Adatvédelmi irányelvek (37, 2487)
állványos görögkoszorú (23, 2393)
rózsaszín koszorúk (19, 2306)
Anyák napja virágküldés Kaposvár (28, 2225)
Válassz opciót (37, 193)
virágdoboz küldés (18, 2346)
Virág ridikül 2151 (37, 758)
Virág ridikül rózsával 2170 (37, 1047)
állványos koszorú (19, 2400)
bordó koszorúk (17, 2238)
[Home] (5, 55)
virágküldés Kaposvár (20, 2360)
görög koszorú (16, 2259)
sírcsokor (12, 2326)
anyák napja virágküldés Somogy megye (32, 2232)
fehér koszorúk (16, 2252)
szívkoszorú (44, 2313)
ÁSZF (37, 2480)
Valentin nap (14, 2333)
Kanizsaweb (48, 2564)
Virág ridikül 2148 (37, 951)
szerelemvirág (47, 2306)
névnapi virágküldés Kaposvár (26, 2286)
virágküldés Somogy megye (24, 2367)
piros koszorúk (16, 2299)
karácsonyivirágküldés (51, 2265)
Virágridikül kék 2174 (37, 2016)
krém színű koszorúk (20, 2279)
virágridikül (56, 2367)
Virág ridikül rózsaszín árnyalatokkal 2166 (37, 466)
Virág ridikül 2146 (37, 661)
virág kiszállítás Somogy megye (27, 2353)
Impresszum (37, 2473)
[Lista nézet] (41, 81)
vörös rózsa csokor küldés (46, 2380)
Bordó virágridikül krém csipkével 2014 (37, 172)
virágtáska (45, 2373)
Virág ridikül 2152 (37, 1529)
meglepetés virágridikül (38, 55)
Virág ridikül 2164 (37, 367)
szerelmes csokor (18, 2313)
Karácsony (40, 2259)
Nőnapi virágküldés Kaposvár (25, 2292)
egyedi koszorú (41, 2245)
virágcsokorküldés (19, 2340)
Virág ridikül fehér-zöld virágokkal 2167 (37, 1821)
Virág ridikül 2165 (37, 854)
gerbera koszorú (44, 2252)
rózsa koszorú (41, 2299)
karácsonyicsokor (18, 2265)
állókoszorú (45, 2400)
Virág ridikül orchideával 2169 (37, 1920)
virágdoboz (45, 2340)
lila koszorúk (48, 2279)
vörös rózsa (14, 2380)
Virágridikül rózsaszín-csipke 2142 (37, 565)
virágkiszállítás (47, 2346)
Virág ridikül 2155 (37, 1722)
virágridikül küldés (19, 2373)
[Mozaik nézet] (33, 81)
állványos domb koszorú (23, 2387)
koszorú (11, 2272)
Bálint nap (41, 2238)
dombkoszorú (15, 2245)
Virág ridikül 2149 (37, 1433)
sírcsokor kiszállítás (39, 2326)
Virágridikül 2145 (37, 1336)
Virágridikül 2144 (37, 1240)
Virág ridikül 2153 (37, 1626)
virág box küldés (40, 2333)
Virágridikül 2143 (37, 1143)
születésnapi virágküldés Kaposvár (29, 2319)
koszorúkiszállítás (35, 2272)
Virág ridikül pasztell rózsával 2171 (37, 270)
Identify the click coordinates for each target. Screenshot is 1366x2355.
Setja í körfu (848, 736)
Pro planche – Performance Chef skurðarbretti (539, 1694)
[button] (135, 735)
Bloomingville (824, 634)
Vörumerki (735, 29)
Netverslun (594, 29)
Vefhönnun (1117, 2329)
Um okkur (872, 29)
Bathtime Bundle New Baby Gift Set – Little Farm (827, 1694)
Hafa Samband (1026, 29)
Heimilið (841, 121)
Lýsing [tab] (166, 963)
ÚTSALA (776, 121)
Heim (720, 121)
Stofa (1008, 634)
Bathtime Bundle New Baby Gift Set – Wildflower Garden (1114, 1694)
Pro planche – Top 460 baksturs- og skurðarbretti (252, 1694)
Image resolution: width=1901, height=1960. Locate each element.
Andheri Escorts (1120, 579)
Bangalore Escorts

Exercise aim: Output exactly the lines above, from the one holding "Hafa Samband (1026, 29)" through the end of the data, including the first and last.

Exercise answer:
Hafa Samband (1026, 29)
Heimilið (841, 121)
Lýsing [tab] (166, 963)
ÚTSALA (776, 121)
Heim (720, 121)
Stofa (1008, 634)
Bathtime Bundle New Baby Gift Set – Wildflower Garden (1114, 1694)
Pro planche – Top 460 baksturs- og skurðarbretti (252, 1694)
Image resolution: width=1901, height=1960. Locate each element.
Andheri Escorts (1120, 579)
Bangalore Escorts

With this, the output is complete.